Al Martino was a classic velvet-throated singer along the likes of Dean Martin and Perry Como who labored at his trade for over fifty years as one of the most recognizable Italian-American pop singers.  But he will be best remembered as the singer in The Godfather who appeals to mob for help in his best imitation of Frank Sinatra.  You remember him, right?  He’s the one that big-shot Hollywood producer Jack Waltz describes as the guy with an “olive oil voice and guinea charm” who ran away with one of his most coveted starlets, all to make Waltz “look ridiculous.”  Martinez died yesterday at the age of 82 in his boyhood home just outside Philadelphia, Pennsylvania.

Martino was an established crooner who left behind a string of hits dating back as early as 1952 when he recorded “Here in My Heart,” a song which rose to be number one in both the U.S. and Great Britain, an unheard-of accomplishment at the time.  (Incidentally, that was the number he sang at the Corleone family wedding which opens the movie.)  And even when the Beatles were changing the very landscape of popular music, Martino was busy putting out his own stock of songs which reconfigured classic Italian-American romantic ballad.  Between 1963 and 1967, he had nine - count ’em - nine Top 40 singles.  His “Moon Over Naples” became one of those songs considered the gold standard of lounge singers, not to mention the fact that it was recorded by both Elvis Presley and Wayne Newton.  And don’t forget his disco rendition of “Volare.”  Better yet, maybe we should.  But his career had its low points as well.  In 1979, he and his manager were arrested for shoplifting less than $100 worth of socks and shirts from a Massachusetts department store.  He was placed on probation and fined $300.
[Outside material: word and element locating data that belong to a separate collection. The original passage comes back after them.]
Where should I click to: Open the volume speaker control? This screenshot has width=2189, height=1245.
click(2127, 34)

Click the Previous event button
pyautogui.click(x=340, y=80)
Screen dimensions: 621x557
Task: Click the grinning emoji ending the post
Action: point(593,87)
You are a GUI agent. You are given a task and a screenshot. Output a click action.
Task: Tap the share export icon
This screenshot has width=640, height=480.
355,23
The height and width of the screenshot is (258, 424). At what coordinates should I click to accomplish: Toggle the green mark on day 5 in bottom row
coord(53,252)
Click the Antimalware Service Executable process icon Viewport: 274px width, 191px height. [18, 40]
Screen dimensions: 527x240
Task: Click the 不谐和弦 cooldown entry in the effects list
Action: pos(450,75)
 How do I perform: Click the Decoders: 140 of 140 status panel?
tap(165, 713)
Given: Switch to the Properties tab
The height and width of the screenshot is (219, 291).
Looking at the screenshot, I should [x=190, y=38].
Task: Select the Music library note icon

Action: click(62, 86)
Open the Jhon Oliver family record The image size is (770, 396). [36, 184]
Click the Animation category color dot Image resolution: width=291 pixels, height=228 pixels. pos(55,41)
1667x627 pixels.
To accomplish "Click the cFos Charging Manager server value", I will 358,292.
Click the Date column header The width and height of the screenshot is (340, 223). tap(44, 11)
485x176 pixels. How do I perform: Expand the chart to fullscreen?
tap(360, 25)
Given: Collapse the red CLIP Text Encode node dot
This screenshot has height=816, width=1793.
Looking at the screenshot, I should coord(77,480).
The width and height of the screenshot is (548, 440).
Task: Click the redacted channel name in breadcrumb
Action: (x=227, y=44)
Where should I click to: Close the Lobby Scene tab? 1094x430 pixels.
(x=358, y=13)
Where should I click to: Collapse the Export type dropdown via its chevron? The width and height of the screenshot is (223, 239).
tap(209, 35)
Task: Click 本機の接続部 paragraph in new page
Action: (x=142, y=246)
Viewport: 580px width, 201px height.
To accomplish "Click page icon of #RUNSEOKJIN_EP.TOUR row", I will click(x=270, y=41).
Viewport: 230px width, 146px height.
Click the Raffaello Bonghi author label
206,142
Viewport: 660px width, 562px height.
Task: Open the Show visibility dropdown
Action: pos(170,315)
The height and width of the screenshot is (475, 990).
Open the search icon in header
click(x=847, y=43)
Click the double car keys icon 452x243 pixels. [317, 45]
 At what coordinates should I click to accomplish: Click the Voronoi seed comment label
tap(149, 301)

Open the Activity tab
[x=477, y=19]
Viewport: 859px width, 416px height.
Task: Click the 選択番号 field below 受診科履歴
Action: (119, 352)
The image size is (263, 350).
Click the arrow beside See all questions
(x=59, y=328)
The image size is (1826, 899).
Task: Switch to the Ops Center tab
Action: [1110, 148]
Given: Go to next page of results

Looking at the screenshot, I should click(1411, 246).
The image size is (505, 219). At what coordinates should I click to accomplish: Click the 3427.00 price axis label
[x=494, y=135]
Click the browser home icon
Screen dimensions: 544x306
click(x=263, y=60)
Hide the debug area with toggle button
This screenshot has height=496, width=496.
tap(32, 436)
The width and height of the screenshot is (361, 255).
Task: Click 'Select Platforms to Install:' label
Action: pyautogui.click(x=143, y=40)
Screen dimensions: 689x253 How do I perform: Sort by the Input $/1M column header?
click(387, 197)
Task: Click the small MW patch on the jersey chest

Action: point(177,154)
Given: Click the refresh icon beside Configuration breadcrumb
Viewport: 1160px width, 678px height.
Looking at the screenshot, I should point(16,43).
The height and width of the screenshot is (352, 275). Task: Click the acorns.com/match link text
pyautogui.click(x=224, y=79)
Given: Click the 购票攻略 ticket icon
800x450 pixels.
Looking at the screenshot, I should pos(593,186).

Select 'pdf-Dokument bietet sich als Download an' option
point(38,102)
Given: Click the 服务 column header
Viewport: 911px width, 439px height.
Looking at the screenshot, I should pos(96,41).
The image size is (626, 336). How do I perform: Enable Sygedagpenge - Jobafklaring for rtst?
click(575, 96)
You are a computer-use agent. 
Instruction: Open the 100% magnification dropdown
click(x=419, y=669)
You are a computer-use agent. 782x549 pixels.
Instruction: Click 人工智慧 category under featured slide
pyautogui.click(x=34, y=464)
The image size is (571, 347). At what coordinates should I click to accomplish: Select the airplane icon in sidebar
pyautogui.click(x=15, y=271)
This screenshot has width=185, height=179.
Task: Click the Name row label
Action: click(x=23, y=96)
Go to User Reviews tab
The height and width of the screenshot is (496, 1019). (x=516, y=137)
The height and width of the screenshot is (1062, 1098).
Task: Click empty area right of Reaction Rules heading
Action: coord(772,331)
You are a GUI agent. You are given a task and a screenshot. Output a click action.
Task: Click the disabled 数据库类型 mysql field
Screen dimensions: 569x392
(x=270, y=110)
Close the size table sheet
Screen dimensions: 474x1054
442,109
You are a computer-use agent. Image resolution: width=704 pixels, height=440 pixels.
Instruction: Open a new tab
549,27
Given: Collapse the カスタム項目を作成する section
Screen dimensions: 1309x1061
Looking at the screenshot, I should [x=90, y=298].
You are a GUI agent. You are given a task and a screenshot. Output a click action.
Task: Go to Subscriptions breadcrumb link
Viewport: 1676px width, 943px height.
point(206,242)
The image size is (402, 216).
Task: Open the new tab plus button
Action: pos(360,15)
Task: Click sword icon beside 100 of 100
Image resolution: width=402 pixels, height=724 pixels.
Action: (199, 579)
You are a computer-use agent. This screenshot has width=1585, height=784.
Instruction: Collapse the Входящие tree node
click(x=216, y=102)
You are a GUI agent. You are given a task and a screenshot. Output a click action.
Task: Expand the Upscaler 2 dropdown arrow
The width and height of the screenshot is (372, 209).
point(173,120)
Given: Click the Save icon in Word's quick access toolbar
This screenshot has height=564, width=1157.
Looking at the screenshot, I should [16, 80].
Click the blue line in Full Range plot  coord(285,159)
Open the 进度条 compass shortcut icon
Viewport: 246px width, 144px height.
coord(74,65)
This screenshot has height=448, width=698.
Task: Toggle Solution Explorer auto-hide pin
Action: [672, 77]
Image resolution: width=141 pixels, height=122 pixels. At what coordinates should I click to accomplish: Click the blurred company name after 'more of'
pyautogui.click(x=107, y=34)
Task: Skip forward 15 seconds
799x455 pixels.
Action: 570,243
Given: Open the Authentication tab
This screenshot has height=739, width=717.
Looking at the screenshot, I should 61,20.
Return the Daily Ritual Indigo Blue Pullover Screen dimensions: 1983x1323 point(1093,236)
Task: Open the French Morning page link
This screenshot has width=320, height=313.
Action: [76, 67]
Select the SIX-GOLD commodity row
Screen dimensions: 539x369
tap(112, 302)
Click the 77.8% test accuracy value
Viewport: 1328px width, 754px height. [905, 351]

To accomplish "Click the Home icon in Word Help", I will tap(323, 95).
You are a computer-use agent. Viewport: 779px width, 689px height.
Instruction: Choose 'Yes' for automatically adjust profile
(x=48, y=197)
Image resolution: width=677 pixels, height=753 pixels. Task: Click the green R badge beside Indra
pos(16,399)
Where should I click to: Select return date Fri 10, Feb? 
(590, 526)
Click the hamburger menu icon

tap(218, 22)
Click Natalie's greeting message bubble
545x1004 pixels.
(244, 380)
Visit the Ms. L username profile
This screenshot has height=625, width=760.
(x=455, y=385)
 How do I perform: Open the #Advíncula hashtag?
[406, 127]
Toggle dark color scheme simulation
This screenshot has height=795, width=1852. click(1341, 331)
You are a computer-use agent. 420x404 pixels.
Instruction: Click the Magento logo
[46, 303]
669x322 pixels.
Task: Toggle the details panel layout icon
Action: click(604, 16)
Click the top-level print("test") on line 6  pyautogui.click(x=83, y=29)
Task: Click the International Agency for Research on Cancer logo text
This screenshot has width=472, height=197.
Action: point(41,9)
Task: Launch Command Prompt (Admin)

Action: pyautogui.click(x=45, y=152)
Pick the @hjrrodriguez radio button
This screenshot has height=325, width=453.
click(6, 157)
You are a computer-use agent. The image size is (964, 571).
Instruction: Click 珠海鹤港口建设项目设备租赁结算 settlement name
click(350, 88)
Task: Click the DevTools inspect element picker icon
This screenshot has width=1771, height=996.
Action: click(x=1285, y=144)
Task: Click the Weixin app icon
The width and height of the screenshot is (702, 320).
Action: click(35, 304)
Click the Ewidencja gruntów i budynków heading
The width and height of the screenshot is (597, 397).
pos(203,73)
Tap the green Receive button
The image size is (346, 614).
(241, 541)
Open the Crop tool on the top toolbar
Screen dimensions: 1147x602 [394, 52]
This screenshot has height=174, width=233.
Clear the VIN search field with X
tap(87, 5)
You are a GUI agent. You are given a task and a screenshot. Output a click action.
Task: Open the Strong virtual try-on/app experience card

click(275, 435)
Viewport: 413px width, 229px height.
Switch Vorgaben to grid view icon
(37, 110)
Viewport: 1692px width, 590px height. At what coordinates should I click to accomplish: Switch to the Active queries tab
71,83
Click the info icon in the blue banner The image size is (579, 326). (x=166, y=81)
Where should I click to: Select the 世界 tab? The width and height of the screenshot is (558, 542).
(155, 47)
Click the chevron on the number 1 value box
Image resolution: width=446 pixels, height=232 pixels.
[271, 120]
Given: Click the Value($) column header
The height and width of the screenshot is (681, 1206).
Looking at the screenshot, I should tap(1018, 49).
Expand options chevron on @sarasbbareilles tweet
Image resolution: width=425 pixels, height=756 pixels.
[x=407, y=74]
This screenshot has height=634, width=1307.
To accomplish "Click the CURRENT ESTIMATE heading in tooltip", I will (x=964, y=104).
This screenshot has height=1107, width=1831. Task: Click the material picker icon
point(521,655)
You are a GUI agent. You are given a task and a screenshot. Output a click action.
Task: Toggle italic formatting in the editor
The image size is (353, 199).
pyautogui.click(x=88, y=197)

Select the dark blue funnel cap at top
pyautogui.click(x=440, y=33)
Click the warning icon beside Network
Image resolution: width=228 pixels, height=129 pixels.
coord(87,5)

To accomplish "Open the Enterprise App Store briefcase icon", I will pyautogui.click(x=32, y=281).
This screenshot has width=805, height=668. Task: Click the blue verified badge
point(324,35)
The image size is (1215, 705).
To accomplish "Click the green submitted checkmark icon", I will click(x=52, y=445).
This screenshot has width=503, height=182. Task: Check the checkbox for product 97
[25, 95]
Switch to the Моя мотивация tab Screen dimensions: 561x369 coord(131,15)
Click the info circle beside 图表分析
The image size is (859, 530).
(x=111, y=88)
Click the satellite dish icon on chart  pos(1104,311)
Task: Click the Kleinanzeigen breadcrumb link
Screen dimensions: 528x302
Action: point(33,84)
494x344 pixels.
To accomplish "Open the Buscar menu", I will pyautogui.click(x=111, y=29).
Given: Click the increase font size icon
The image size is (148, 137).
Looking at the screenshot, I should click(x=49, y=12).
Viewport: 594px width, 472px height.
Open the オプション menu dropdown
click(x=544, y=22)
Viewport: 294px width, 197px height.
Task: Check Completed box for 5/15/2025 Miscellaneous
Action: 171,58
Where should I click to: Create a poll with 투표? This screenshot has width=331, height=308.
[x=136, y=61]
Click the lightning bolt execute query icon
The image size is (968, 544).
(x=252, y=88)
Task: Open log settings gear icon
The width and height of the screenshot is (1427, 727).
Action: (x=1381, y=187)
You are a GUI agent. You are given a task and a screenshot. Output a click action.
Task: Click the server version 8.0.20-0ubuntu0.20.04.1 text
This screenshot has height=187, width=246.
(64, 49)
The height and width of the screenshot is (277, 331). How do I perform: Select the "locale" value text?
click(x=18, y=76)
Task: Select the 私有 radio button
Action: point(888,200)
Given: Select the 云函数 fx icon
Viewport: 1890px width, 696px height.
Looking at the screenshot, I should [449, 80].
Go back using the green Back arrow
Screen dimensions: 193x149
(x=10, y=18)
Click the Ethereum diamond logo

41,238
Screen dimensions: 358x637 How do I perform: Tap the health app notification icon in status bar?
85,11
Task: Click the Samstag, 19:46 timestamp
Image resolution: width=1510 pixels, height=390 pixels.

What no one knew about Al Martino was that he was ex-Navy who saw action during the battle of Iwo Jima, serving as a signalman on Mt. Suribachi.  He was wounded in the line of duty by shrapnel and subsequently returned stateside where he was honorably discharged.  Martino was a long-time resident of Beverly Hills, California and was last seen having dinner with friends just two nights ago.  At this point, there is no listed cause of death. 

During the last few years of his life, Martino had been outspoken about an inability to connect with a younger audience who he believed still hungered for romanticism in their music.  Ironically, he had just finished recording a collection of songs for an upcoming CD the day before he fell ill and died.  The last song he cut was Garth Brooks’s “If Tomorrow Never Comes.”